Among the entries below, only the lines starting at the one with "Where should I click to: Click" and ending at the one with "You are a computer-use", both included, are to be printed exactly.

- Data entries
---------------
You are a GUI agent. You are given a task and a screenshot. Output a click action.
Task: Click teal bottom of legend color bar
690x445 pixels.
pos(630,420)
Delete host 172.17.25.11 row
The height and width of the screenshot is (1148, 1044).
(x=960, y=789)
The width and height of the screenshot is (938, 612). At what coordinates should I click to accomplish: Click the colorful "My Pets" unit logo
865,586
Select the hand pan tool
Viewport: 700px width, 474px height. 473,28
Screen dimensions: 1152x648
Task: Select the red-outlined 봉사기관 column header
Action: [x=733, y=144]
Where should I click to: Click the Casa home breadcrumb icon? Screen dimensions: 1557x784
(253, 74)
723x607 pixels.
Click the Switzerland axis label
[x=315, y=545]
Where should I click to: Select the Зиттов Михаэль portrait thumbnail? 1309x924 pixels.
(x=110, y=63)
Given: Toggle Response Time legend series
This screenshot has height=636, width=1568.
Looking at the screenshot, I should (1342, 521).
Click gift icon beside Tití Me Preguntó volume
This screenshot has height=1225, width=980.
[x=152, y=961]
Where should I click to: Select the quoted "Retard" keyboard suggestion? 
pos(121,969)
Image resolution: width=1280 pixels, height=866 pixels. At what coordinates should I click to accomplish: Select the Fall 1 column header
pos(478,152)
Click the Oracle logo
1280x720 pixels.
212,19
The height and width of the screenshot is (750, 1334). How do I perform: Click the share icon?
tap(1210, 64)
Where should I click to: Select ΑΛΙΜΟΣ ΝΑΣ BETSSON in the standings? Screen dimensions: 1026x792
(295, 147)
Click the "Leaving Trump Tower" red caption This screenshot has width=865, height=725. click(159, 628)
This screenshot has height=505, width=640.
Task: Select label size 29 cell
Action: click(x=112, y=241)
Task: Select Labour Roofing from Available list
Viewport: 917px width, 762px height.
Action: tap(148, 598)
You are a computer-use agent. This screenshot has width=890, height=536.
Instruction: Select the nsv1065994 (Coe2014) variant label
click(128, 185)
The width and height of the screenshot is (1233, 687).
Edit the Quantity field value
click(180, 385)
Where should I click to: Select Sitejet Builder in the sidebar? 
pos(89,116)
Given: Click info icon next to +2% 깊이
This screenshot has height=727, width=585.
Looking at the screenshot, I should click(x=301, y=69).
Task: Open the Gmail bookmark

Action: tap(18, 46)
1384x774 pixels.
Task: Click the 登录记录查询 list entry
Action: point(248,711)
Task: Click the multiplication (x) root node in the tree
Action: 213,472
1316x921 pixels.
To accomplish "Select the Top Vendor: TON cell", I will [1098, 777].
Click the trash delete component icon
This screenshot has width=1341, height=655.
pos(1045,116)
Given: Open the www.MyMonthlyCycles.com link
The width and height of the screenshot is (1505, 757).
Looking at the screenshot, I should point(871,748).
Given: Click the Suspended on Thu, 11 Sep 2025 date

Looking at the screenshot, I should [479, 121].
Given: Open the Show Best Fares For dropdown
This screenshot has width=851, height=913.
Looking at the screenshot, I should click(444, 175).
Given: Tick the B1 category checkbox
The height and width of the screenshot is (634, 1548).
---------------
- Response box
Where should I click to: Click the Casa home breadcrumb icon? Screen dimensions: 1557x784
(253, 74)
723x607 pixels.
Click the Switzerland axis label
[x=315, y=545]
Where should I click to: Select the Зиттов Михаэль portrait thumbnail? 1309x924 pixels.
(x=110, y=63)
Given: Toggle Response Time legend series
This screenshot has height=636, width=1568.
Looking at the screenshot, I should (1342, 521).
Click gift icon beside Tití Me Preguntó volume
This screenshot has height=1225, width=980.
[x=152, y=961]
Where should I click to: Select the quoted "Retard" keyboard suggestion? 
pos(121,969)
Image resolution: width=1280 pixels, height=866 pixels. At what coordinates should I click to accomplish: Select the Fall 1 column header
pos(478,152)
Click the Oracle logo
1280x720 pixels.
212,19
The height and width of the screenshot is (750, 1334). How do I perform: Click the share icon?
tap(1210, 64)
Where should I click to: Select ΑΛΙΜΟΣ ΝΑΣ BETSSON in the standings? Screen dimensions: 1026x792
(295, 147)
Click the "Leaving Trump Tower" red caption This screenshot has width=865, height=725. click(159, 628)
This screenshot has height=505, width=640.
Task: Select label size 29 cell
Action: click(x=112, y=241)
Task: Select Labour Roofing from Available list
Viewport: 917px width, 762px height.
Action: tap(148, 598)
You are a computer-use agent. This screenshot has width=890, height=536.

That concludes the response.